La guerre se mène en de multiples domaines. Un plan d’assassinat cible les cadres du Front national de libération, au Sud – le plan Phoenix qui fait plusieurs dizaines de milliers de victimes. Une réforme agraire est mise en œuvre pour contrer celle héritée du Vietminh et pour tenter de constituer une base sociale au régime saïgonnais (des fermiers capitalistes). Les populations rurales sont regroupées en hameaux stratégiques et un système de contrôle policier, foyer par foyer, est instauré jusque dans les villes pour mieux repérer toute personne non recensée. Pour réduire le nombre des pertes humaines dans le corps expéditionnaire, la « vietnamisation » des forces armées contre-révolutionnaires est décidée – il s’agit bien de « changer la couleur de la peau des cadavres »…
Aux Etats-Unis, l’économie est mise à contribution pour l’effort de guerre ainsi que le corps scientifique à qui le gouvernement demande d’élargir la palette des engins de mort, des bombes pénétrantes pour détruire les tunnels, des détecteurs de chaleur pour repérer la présence humaine, des mines antipersonnelles se fondant dans l’environnement naturel… Les scientifiques, dans leur très grande majorité, s’exécutent sans état d’âme, jusqu’au moment où le mouvement antiguerre prend son envol avec l’augmentation des pertes états-uniennes (60.000 Gis ont trouvé la mort – pour quelque trois millions de Vietnamiens tués, cinq millions blessés et dix déplacés)…

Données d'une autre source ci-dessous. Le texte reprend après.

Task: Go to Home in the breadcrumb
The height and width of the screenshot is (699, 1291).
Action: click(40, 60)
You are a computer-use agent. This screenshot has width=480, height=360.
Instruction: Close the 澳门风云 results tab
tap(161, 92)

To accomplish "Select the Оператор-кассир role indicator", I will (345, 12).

Malgré des pertes considérables, qui auront de graves conséquences après la victoire (l’infrastructure militante en cadres révolutionnaires originaires du Sud est très affaiblie), la résistance vietnamienne tient bon. Le coût économique aux Etats-Unis devient exorbitant. Le mouvement antiguerre devient un facteur d’instabilité politique interne. L’année 1968 a secoué l’Occident… Washington est forcé à négocier. Deux ans après la signature des accords de Paris, le régime saïgonnais s’effondre.
Echec mais pas mat
Cette année 1975, dans la foulée de la victoire vietnamienne, le Mozambique proclame son indépendance (en juin), ainsi que l’Angola (en novembre) – tous deux seront cependant envahis par l’Afrique du Sud ; mais dans ce dernier pays, le régime d’apartheid trouve lui aussi sa fin en 1994…

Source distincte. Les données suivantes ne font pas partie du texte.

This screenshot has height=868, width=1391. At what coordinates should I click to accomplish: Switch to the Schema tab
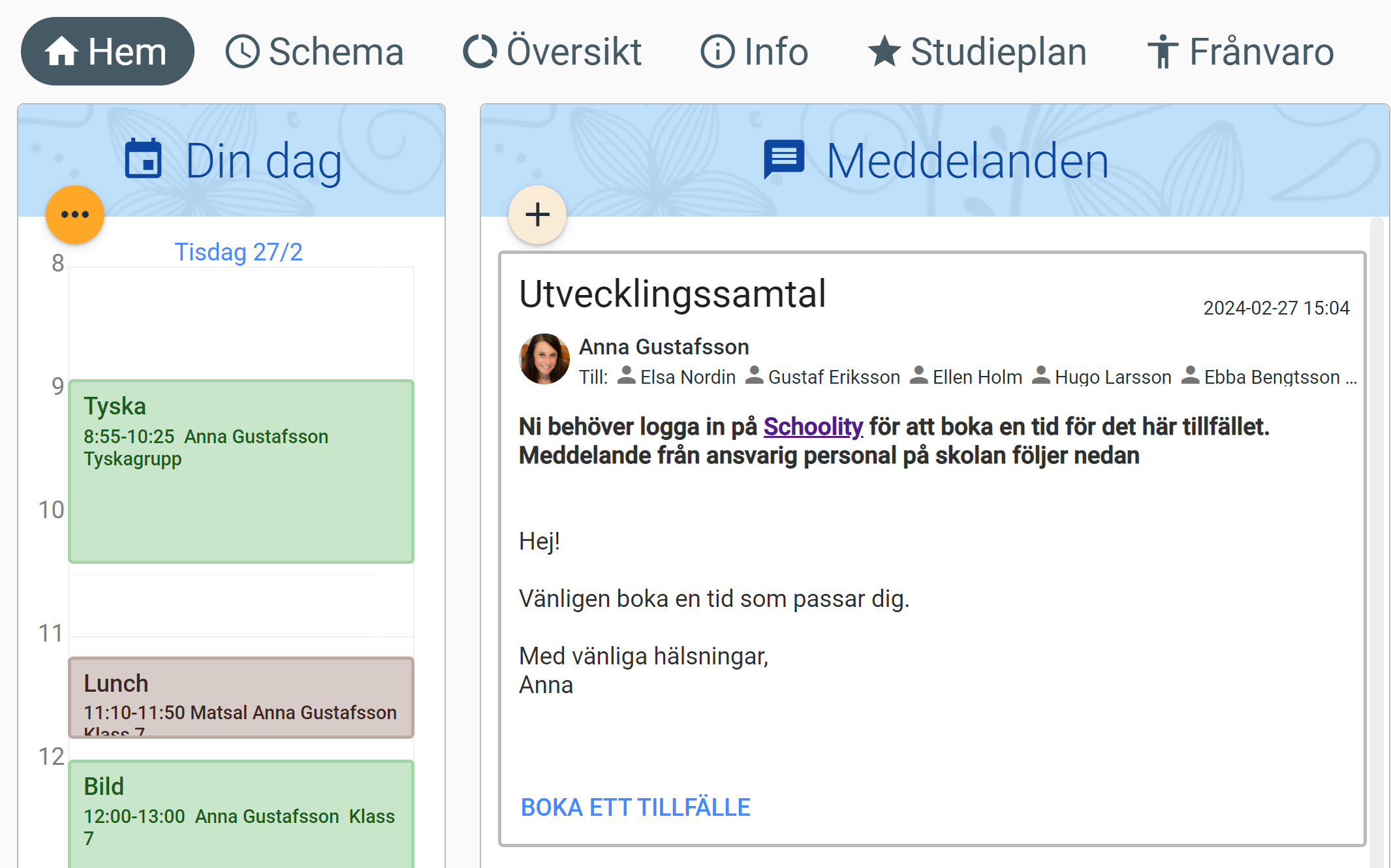(x=315, y=52)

Les Etats-Unis ont été mis en échec au Vietnam, mais le Roi n’est pas mat pour autant. Les accords de Paris ne débouchent pas sur un compromis à l’instar de ce qui s’est passé avec les accords d’Evian entre l’impérialisme français et le nouveau régime algérien, bien au contraire. Washington a pour politique de se venger et le conflit se poursuit sous d’autres formes. Dès 1972, en un geste spectaculaire, Richard Nixon s’est rendu à Pékin alors que les combats faisaient rage dans la péninsule indochinoise. Une alliance de circonstance se dessine qui conduit, après 1975, à un front anti-Vietnam entre l’impérialisme américain, la Chine (dont Deng Xiaoping reprend les reines) et… les Khmers rouges (derrière le paravent officiel de Sihanouk).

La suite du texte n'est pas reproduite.